### Available data ###

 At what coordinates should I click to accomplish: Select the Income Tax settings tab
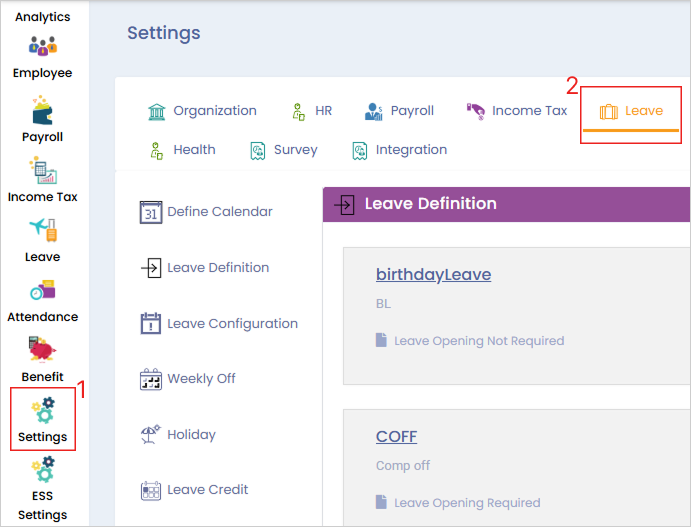(517, 111)
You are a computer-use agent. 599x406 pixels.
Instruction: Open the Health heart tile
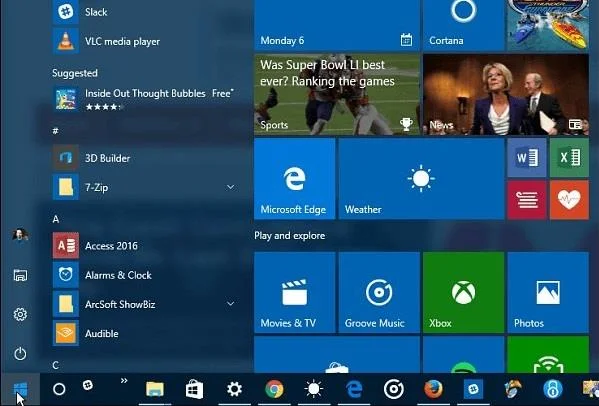click(x=569, y=200)
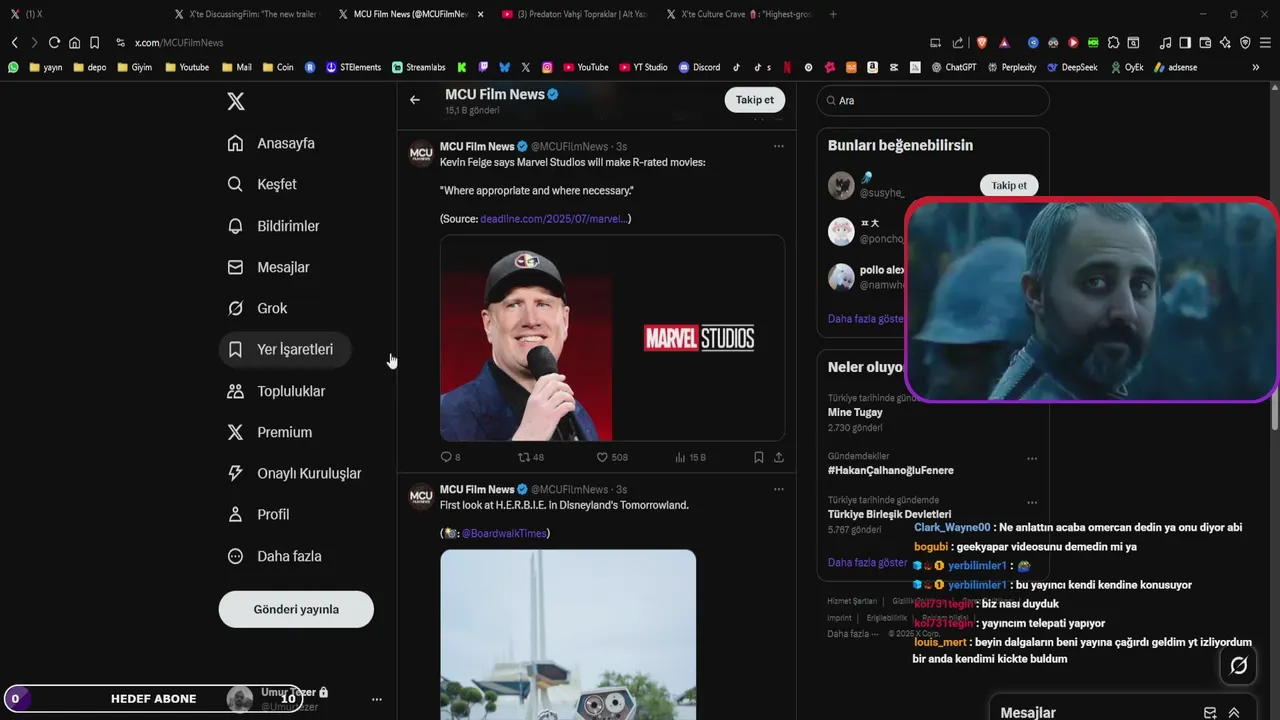Open more options on Kevin Feige post
The height and width of the screenshot is (720, 1280).
(778, 146)
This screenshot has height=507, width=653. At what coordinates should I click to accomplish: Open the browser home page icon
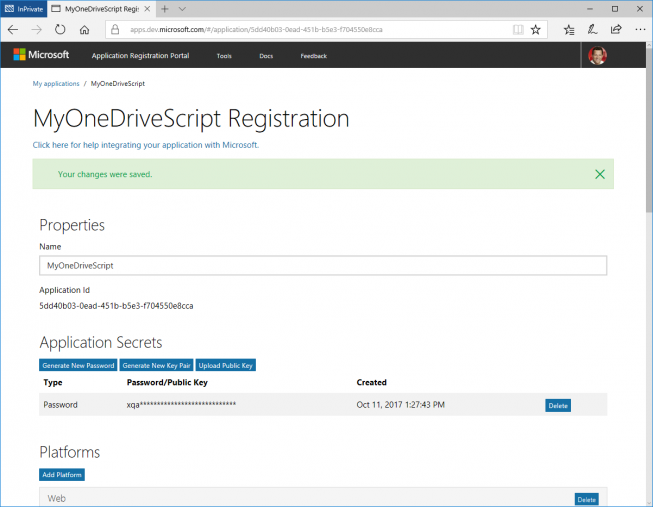[85, 30]
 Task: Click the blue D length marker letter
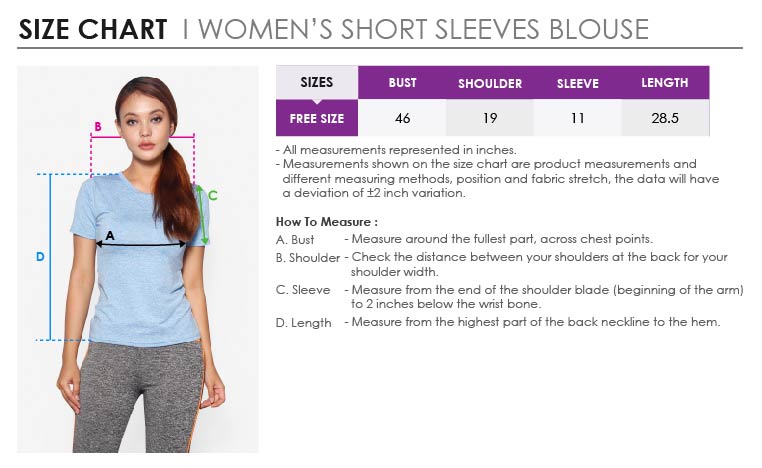pos(40,257)
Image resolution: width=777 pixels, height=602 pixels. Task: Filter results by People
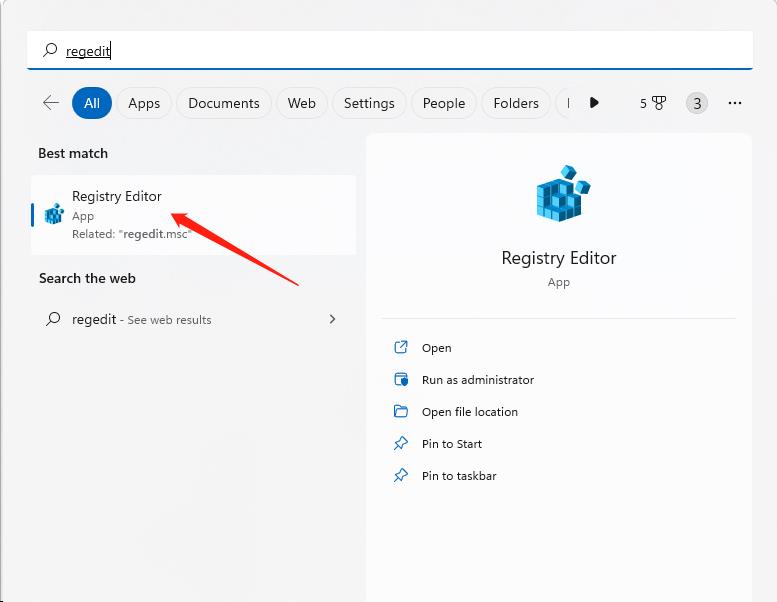point(443,103)
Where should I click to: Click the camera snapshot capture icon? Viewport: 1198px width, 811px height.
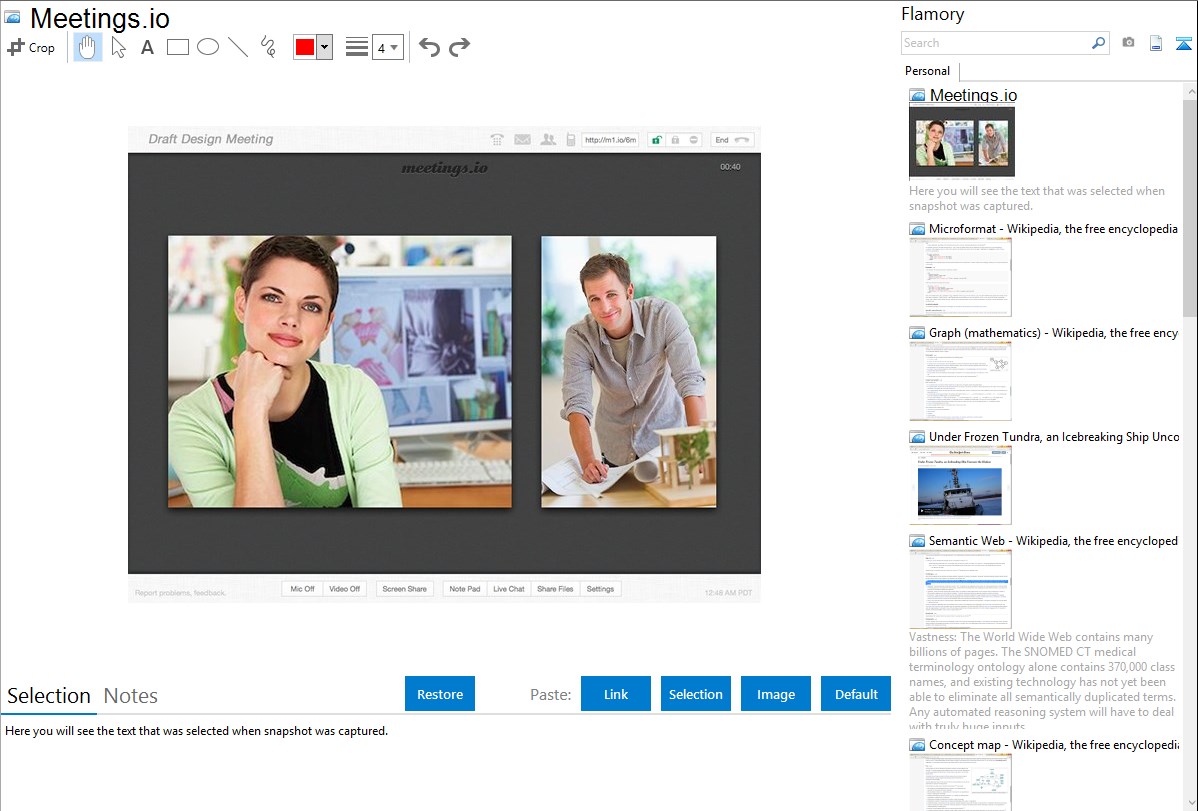click(x=1128, y=43)
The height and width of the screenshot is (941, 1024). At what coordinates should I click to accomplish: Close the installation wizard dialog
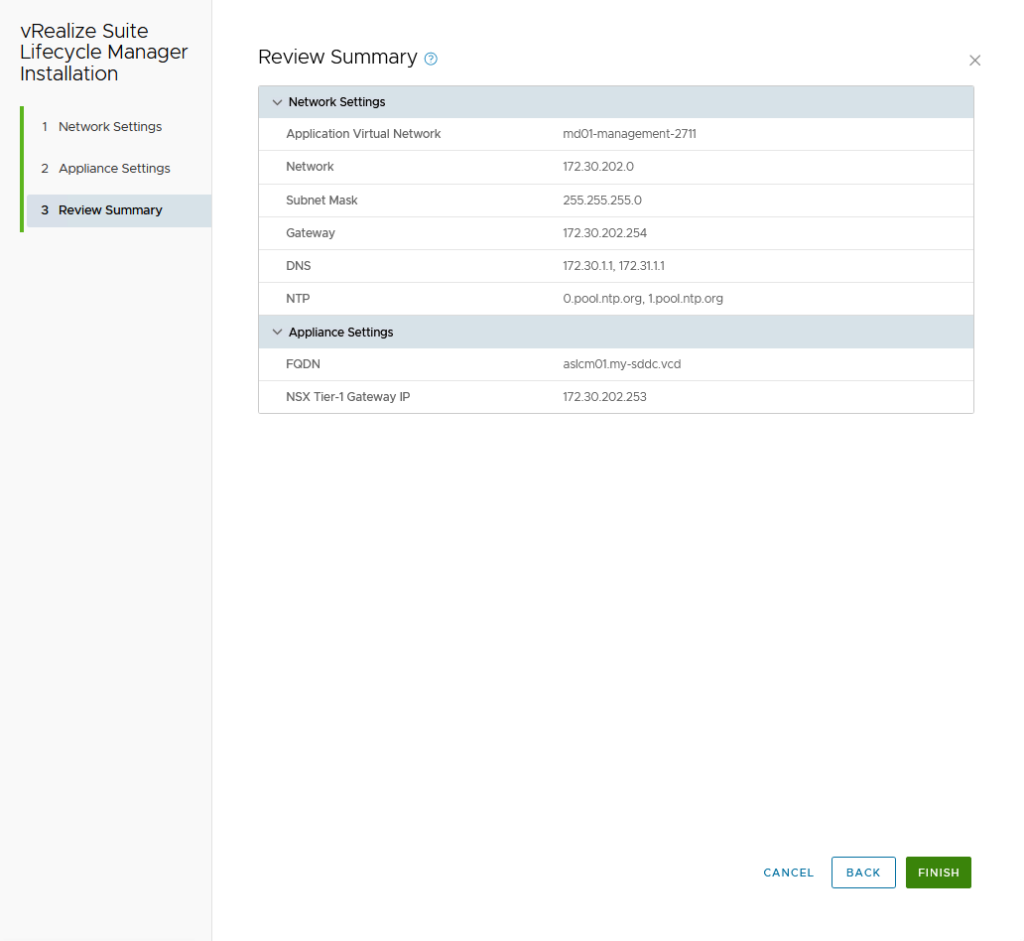tap(974, 60)
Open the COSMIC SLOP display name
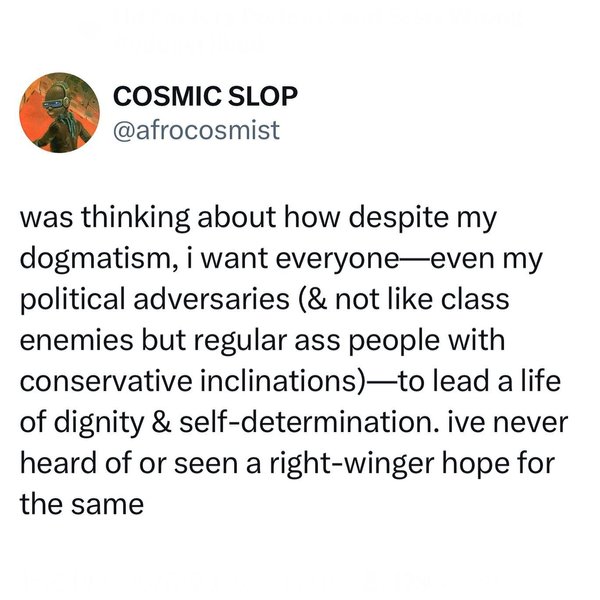The width and height of the screenshot is (600, 600). (203, 97)
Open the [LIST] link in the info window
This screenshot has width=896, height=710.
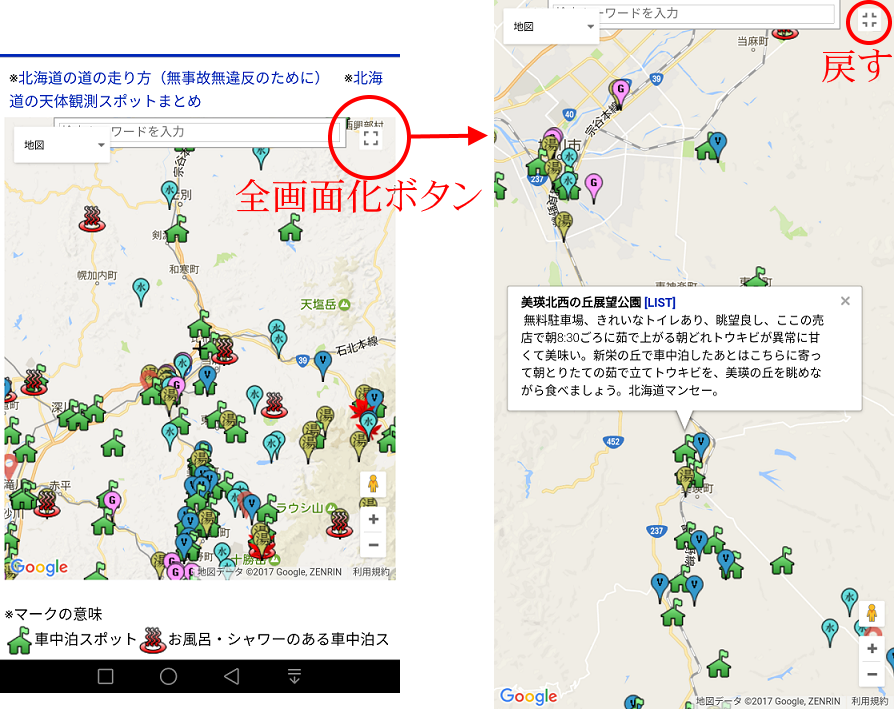(x=660, y=302)
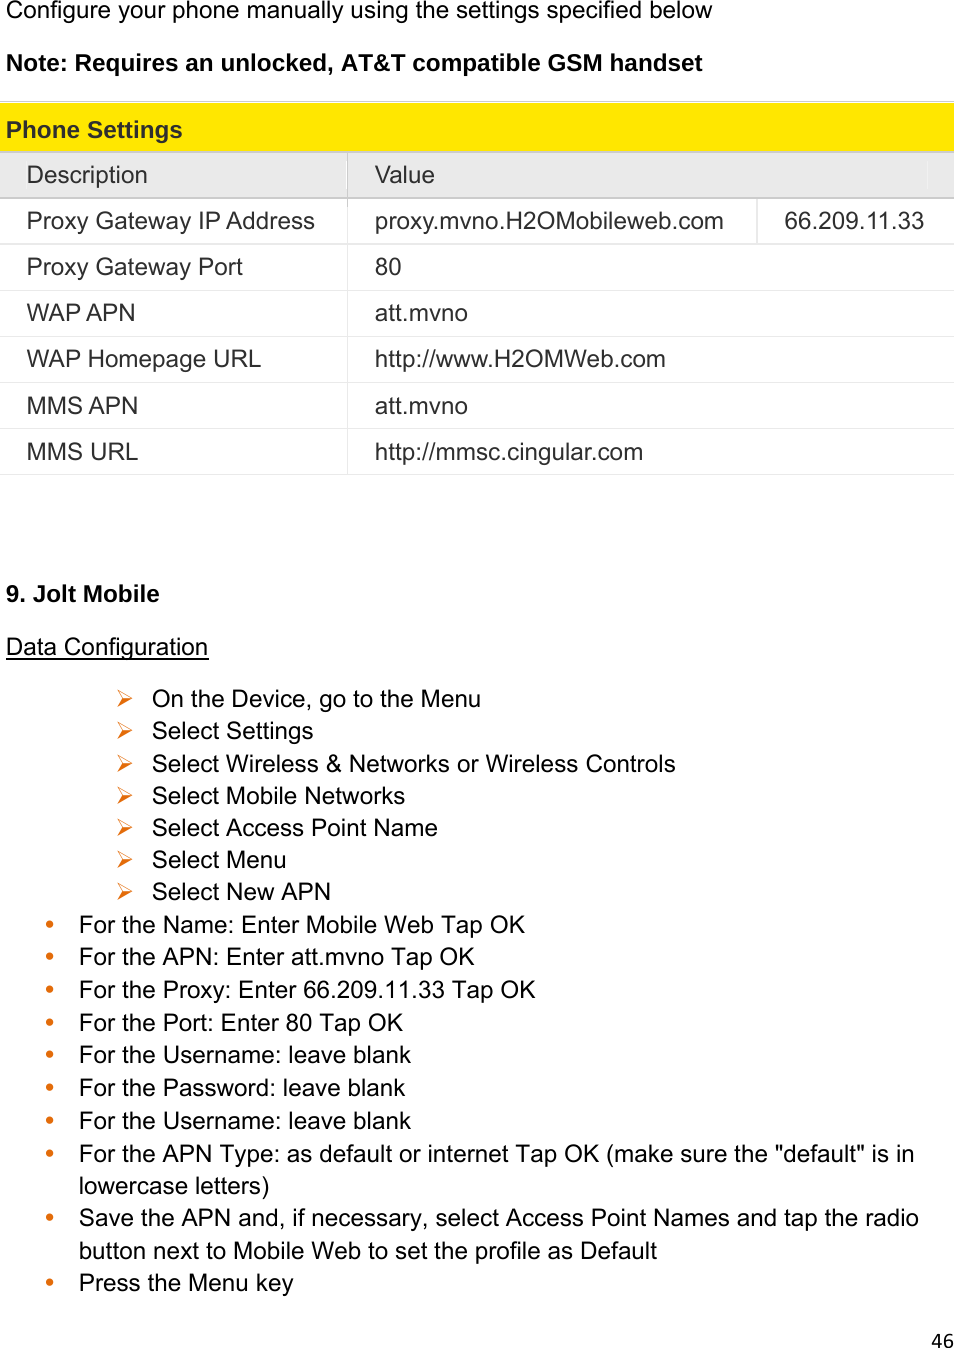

###

* Goal of the exercise *
The answer must be the entries above, printed exactly, with no pictures.

* Task solution *
 At what coordinates should I click to accomplish: Select the Income Tax settings tab
(517, 111)
You are a computer-use agent. 599x406 pixels.
Instruction: Open the Health heart tile
click(x=569, y=200)
Open more options on Kevin Feige post
The height and width of the screenshot is (720, 1280).
(778, 146)
This screenshot has height=507, width=653. At what coordinates should I click to accomplish: Open the browser home page icon
[85, 30]
 Task: Click the blue D length marker letter
pos(40,257)
Image resolution: width=777 pixels, height=602 pixels. Task: Filter results by People
point(443,103)
Where should I click to: Click the camera snapshot capture icon? Viewport: 1198px width, 811px height.
click(x=1128, y=43)
The height and width of the screenshot is (941, 1024). At what coordinates should I click to accomplish: Close the installation wizard dialog
tap(974, 60)
Open the COSMIC SLOP display name
The width and height of the screenshot is (600, 600). (203, 97)
Open the [LIST] link in the info window
This screenshot has width=896, height=710.
(x=660, y=302)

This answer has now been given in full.